An educational video should be made of the opening minutes of the second half, which UCLA entered leading by the tellingly non-dominant score of 3-0. The title: "Learn How Not to Play Football in Just a Few Slim Minutes."

Here's how it would look. Act 1: Nice and easy 100-yard Oregon runback of the second-half kickoff. Act 2: UCLA interception on its first second-half play from scrimmage, the pass lodged precisely in an Oregon defender's gut. Defender scores, untouched. Act 3: UCLA loses fumble. Act 4: Oregon receiver takes a little dump pass from his noodle-armed second-string quarterback, then strolls through a series of arm tackles -- touchdown, Ducks!

That nifty little series of stumbles took just under four minutes.

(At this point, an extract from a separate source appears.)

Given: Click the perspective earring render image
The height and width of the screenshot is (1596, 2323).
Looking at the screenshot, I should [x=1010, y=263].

Oregon suddenly led by 18. It never looked back.

Oh, there were still a few glimmers of UCLA hope. First came Akeem Ayers' nifty end-zone interception for a touchdown, pulling the Bruins to 21-10. For the first time since the opening quarter -- that awful drive where the Bruins had a first down at the Oregon two, only to get stuffed -- the crowd was on its feet and the Rose Bowl shook. Oregon promptly countered with runs of 12, 10 and 48 yards, punctuating matters with a field goal.

Momentum flushed.

There was one more chance. With about 10 minutes left, UCLA's Terrence Austin returned a punt to the Oregon 15. One sack, one short rush and two clunky incomplete passes later, Oregon took possession. The game, for all intents, was done.

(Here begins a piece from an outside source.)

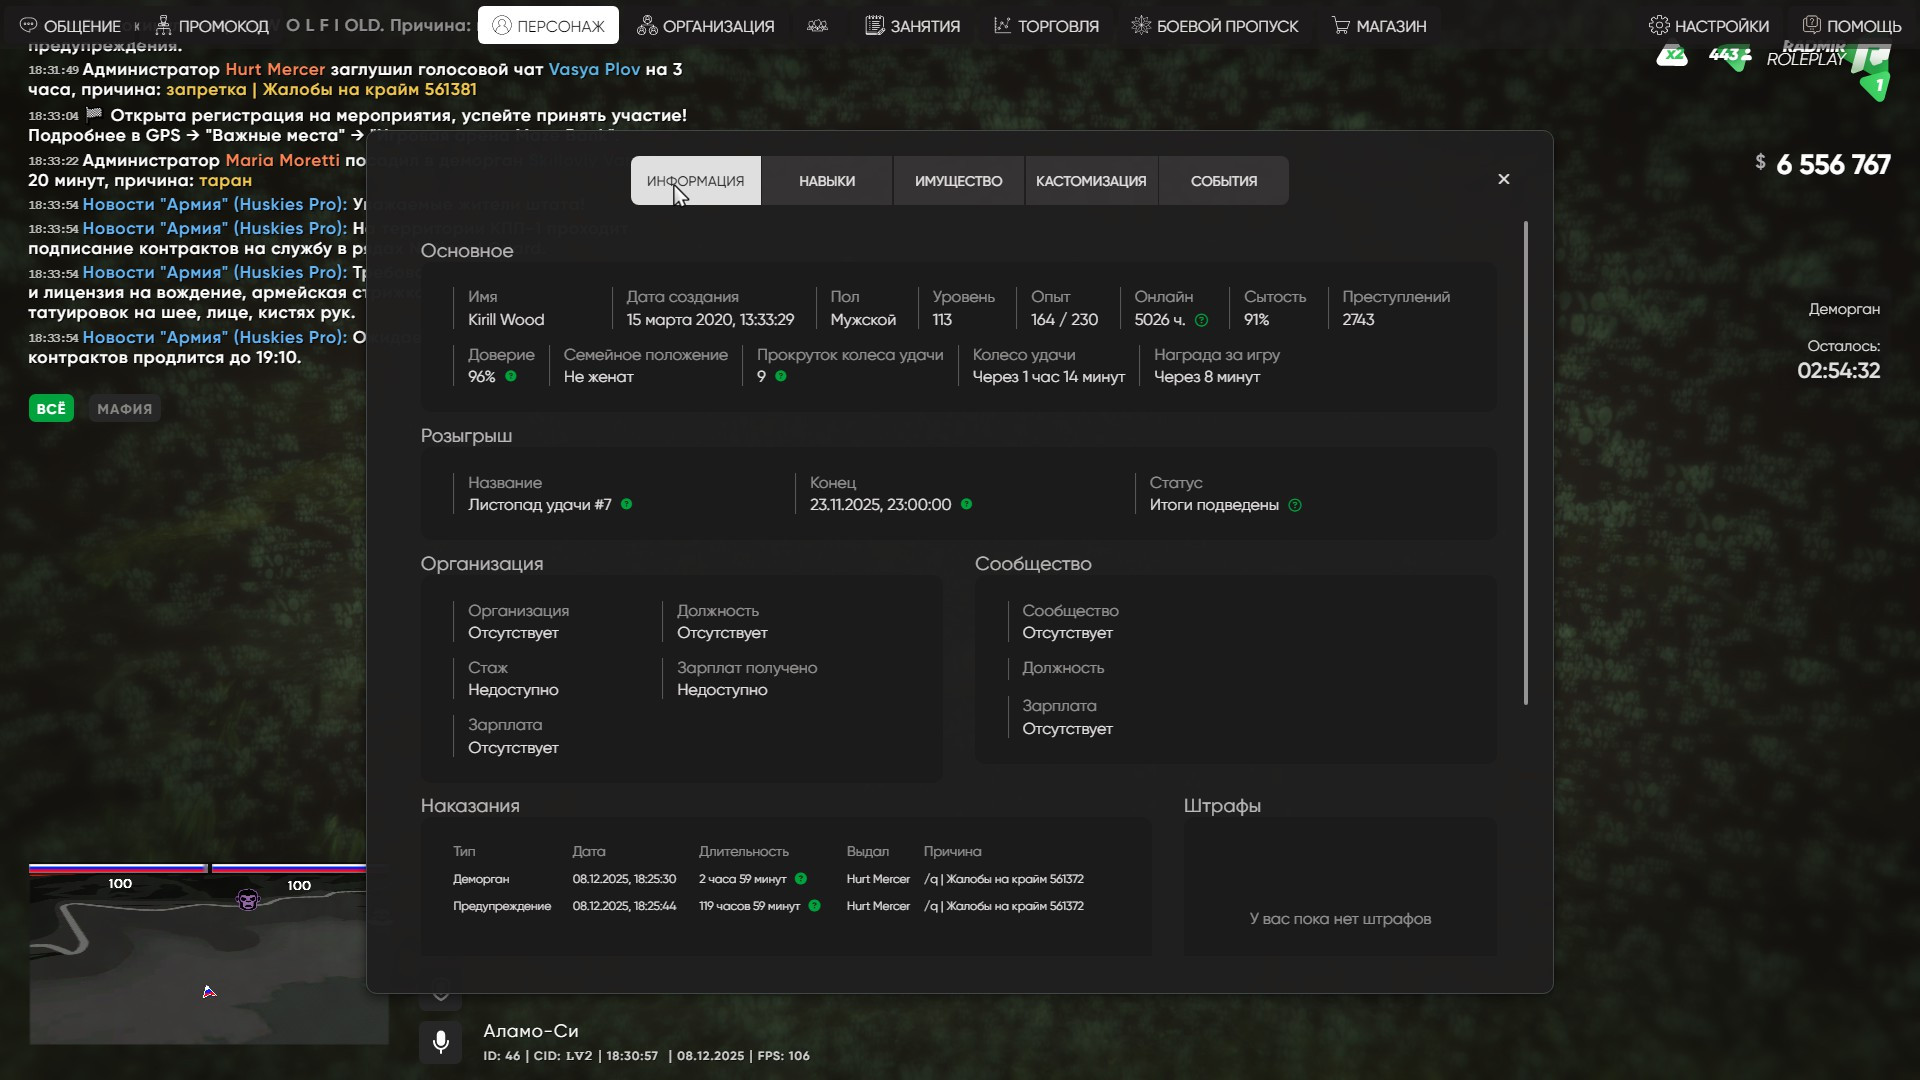Screen dimensions: 1920x1080
Task: Open the НАВЫКИ tab
Action: (826, 181)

So much for finding small victories amid defeat. That angle could be taken last week, and many of the Bruins and their coaches tried to spin it that way at the end of Saturday's game. But this was too ugly. Too hard to run from. Oregon came to Pasadena as the nation's 13th-ranked team and on a nice four-game winning streak. But take a little look under the hood. Their quarterback, a second-stringer pressed into action by injury, looked as if he were using Saturday's game to learn the forward pass. Their best running back, LeGarrette Blount -- a k a Mike Tyson in cleats -- was nowhere to be seen. Same goes for a pair of their best defensive backs.

And UCLA's opening second-half stretch? It brought flashbacks from last season, terrible memories of Provo and BYU, Rick Neuheisel's second game -- 59 to zip.

That game was played in the immediate aftermath of last season's surprising win over Tennessee. Saturday's loss to the Ducks came three games after this season's surprising win over Tennessee. Maybe the Bruins should never play Tennessee again. The Volunteers create a false sense of optimism.

So here we are, the season near its midpoint. Looking at what's left of the Bruins' schedule, the throat tightens. There's only one clear patsy left. If the Bruins don't straighten up, if they don't clear the memory banks, forgetting this game ever occurred and reclaiming a positive vibe, they could well be staring at just one more win, against Washington State.

Who would have thought, after Knoxville, after Kansas State, that the Bruins and their fans would now be staring squarely at another year of pain? Another season sitting home, watching every bowl but the one in January with the Trojans running up the score. Another string of droopy post-game scenes like the one that unfolded Saturday. The coach stuck in an over-optimistic feedback loop. The quarterback, dazed, bravely shouldering blame. Linemen and linebackers, kickers and running backs and wide receivers preparing to get back on campus, wondering just what happened to a season that not so long ago seemed surely destined for something surprisingly good.